Saved entries:
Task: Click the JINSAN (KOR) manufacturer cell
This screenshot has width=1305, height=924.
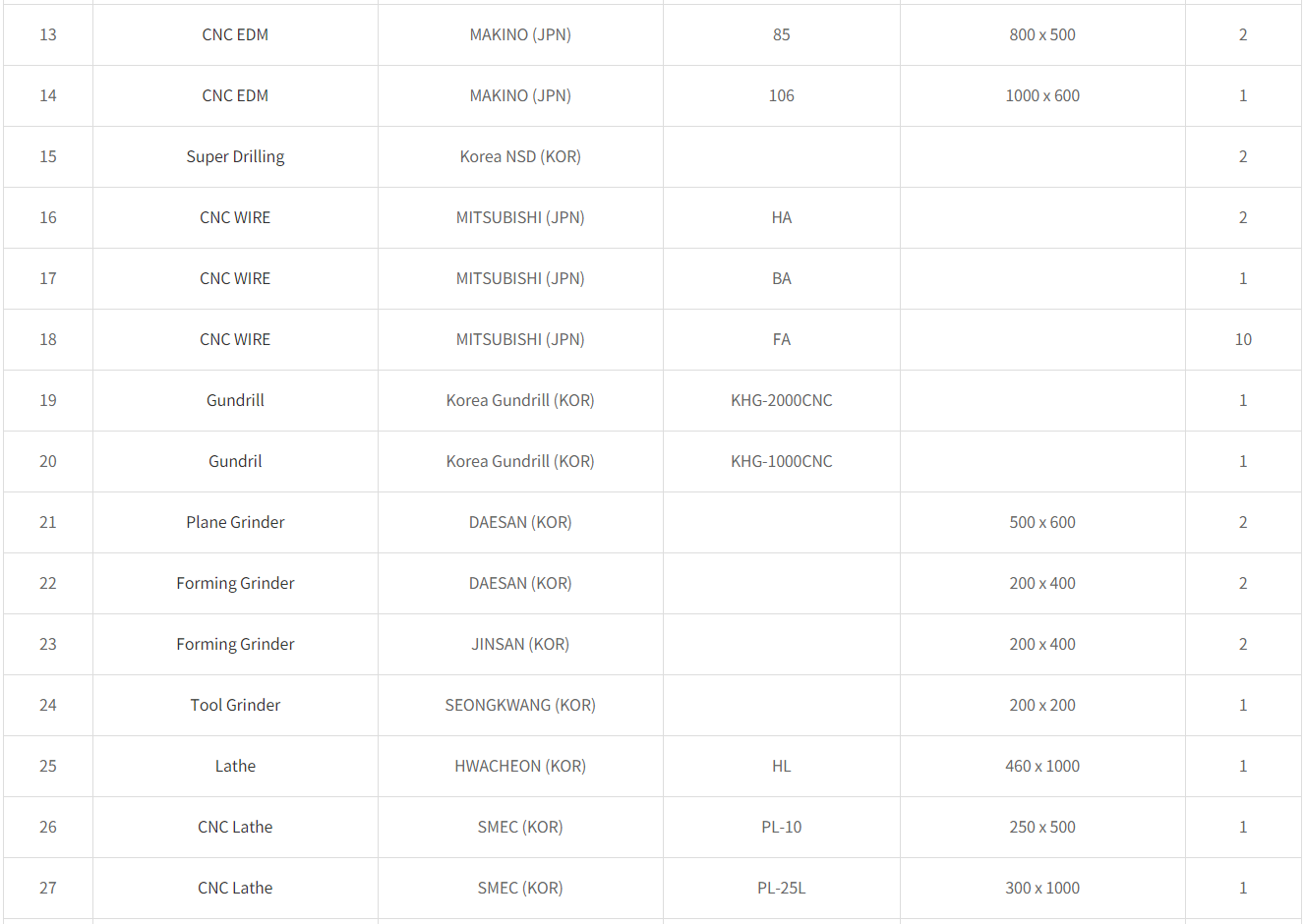Action: [x=520, y=645]
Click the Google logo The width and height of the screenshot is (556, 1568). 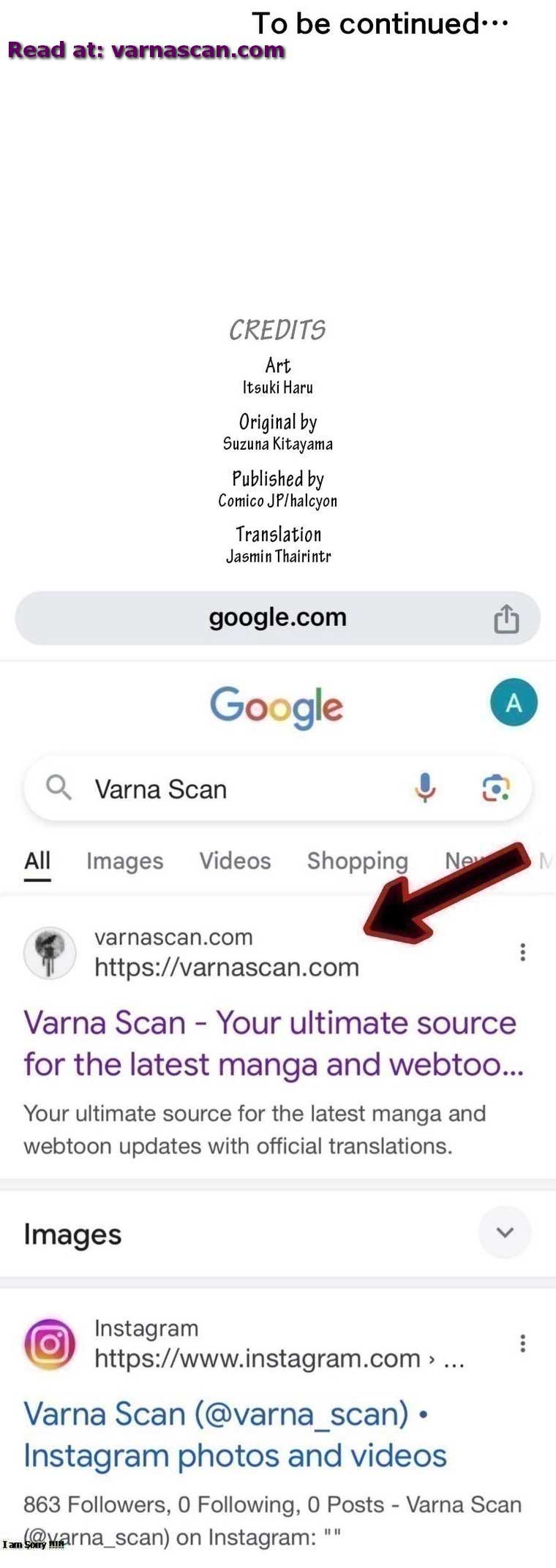click(x=277, y=706)
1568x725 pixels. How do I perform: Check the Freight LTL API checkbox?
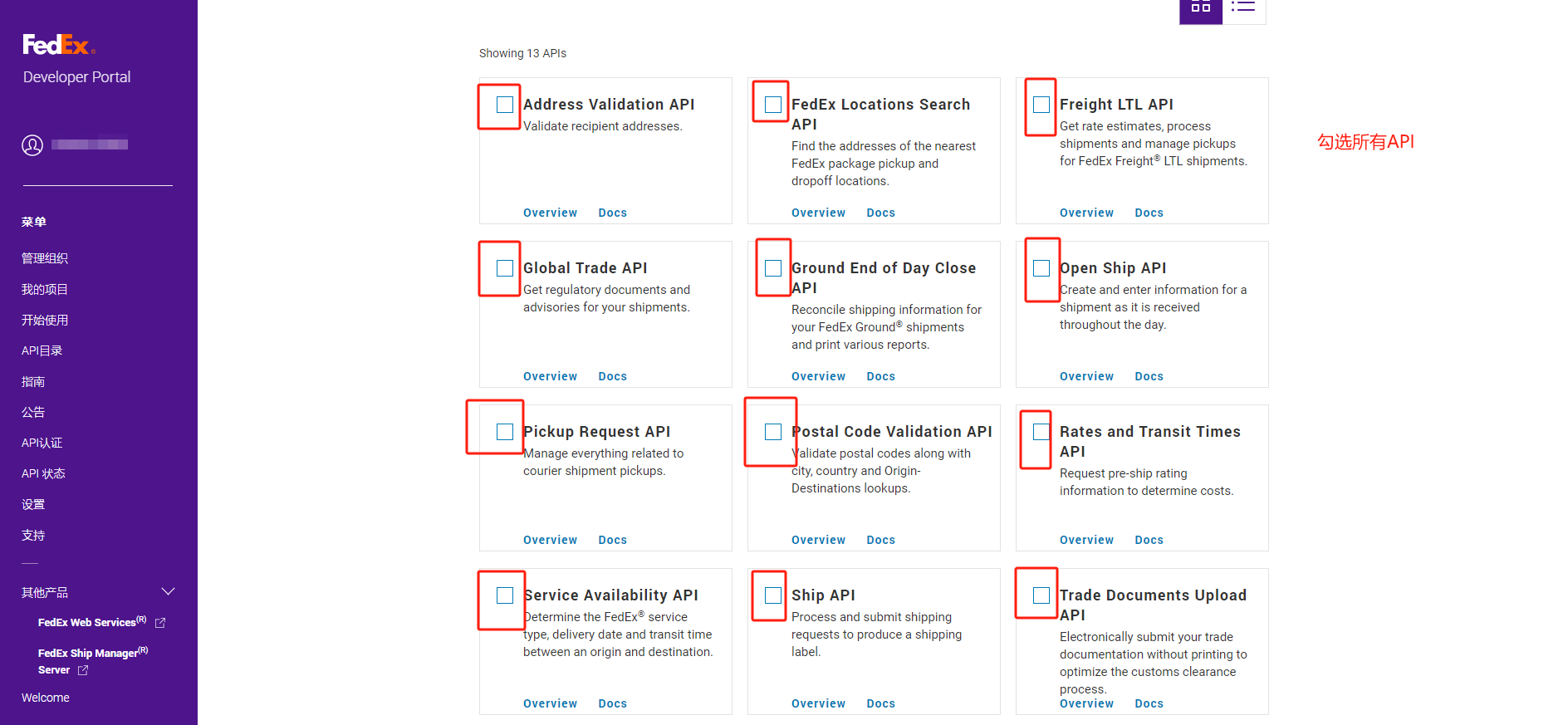click(x=1041, y=105)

* Required work: Beginning with the line that holds "1568x725 pixels. How", return each line through the end of the records above exactly. Do not include pictures.

* Exercise result:
1568x725 pixels. How do I perform: Check the Freight LTL API checkbox?
click(x=1041, y=105)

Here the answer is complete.